Neither can the students at Marina Village.

"Students flock to him daily to receive messages of kindness, compassion and empathy,” said principal Levi Cambridge. “Wally is unassuming and genuine, with the goal of having a rippling effect on the students he meets. His positive nature is infectious."

Richardson, a retired airline pilot, has a collection of more than 300 “Wallyisms,” going back to his sophomore year at San Bernardino High School, when he started writing down positive expressions he'd found while daydreaming in study hall.

From “kindness is a virtue, but also a necessity,” to “doubt kills more dreams than failure ever will,” he found comfort in practiced positivity while serving for 10 years with the Navy, enlisting during World War II.

He enlisted after graduating from high school in 1941 and was sent in the first convoy to Honolulu after the Japanese bombing of Pearl Harbor. He served in the Navy’s Honolulu command center for nearly a year, then became a Navy pilot. From there, he served as a military flight instructor and flew on bombing runs during the Korean War, he said.


Wally Richardson in 1942 (Courtesy Wally Richardson)

After the military, Richardson flew for United Airlines for 30 years, retiring in 1983. He and his wife, Jenny — married for 60 years, with four children and five grandchildren — moved to El Dorado Hills 21 years ago. Along with his books and military honors, Richardson brought along the Wallyisms he’d collected for decades, never imagining he’d soon start reciting them daily on the sidewalk in front of a middle school.

“What you do is what you are,” he told the students who wanted to pet his two schnauzers that first day, passing along some of his wisdom in a quick sound bite.

To his surprise, the students seemed to listen. So he tried another one: “You can’t start the next chapter in your life if you keep reading the last one.”

And then another: “The only person you should try to be better than is the person you were yesterday."

He realized he was connecting with the young people.

“The more I stood out there to greet the kids, the more they responded,” said Richardson. “And when they started memorizing my Wallyisms, I knew that it was worth it. They were taking it to heart.”

Because middle school is a notoriously difficult time for young people, he said, he believes the students have genuinely come to appreciate his short morning pep rallies. His wife often goes with him to set up a table and hand out bookmarks that he’s had printed with some of his favorite expressions, as well as pens embossed with the saying, “Think love and kindness always.”

Former students often return, bookmarks in hand, to thank him for his kindness and provide updates on their lives.

“Wally has contributed so much love and kindness to our community — seeing him today still warms my heart and restores my faith in humanity,” said Kathleen Horita, 16, now a high school junior. Horita was 12 when she first encountered Richardson, ready with a quote and a fist bump, on her first day “as the new kid” in the sixth grade.

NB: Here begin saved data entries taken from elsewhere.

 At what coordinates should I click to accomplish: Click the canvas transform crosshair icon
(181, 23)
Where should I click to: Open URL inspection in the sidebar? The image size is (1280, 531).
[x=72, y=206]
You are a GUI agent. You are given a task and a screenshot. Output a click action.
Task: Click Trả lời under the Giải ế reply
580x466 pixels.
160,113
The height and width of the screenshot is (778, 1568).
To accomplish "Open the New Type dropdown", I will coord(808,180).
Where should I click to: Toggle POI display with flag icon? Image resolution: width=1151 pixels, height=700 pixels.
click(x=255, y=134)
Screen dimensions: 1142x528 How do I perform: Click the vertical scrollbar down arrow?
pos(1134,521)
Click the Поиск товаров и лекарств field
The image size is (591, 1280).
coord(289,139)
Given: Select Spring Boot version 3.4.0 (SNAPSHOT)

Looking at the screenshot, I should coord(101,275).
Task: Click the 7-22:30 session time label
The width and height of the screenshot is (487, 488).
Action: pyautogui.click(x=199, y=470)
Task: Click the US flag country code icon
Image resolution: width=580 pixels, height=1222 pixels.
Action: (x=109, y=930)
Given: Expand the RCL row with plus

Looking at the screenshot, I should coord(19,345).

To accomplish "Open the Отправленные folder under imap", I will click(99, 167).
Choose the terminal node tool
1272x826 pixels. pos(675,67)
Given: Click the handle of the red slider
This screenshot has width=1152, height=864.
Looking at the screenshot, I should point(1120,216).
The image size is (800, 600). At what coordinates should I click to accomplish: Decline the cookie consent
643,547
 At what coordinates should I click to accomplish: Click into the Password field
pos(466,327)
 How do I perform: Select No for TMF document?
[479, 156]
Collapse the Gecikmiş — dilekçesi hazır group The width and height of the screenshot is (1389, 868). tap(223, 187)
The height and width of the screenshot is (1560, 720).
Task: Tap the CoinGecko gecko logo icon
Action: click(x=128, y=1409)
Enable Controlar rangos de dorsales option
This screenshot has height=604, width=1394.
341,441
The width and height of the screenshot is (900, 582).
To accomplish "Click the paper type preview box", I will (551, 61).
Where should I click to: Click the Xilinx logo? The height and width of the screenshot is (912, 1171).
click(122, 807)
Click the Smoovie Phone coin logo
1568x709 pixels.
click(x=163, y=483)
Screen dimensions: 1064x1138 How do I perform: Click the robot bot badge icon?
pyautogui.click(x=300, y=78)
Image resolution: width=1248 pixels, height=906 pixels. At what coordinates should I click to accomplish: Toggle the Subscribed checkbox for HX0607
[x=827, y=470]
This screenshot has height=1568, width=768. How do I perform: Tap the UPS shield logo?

"He held a conversation with me about what to expect from middle school, as well as advice for having a good school year,” said Horita. “He completely soothed my nerves on my first day."

Before she graduated from middle school, Horita helped organize the painting of “Wally's Wall” — a mural that pays tribute to the spry nonagenarian who taught her that “running away from problems is a race you'll never win” and “if Plan A doesn't work, there are 25 other letters in the alphabet."


Wally Richardson, shown here in Yosemite National Park in 2010, has greeted middle schoolers in his neighborhood with positive advice and fist bumps for 20 years. (Jenny Richardson)

Richardson was flattered by the honor, and told her that “without hard work, nothing grows but weeds.”

"They're great kids,” he said, “and I'm proud of them. When you're my age and they look at you with bright and shining eyes and want to hear what you have to say, it's an amazing feeling."

Although he is well aware that in his 90s his years of reciting Wallyisms could be numbered, Richardson seldom worries about that.

He does, of course, have an expression for it.

“A ship in a harbor is safe,” he said. “But that’s not what ships are built for.”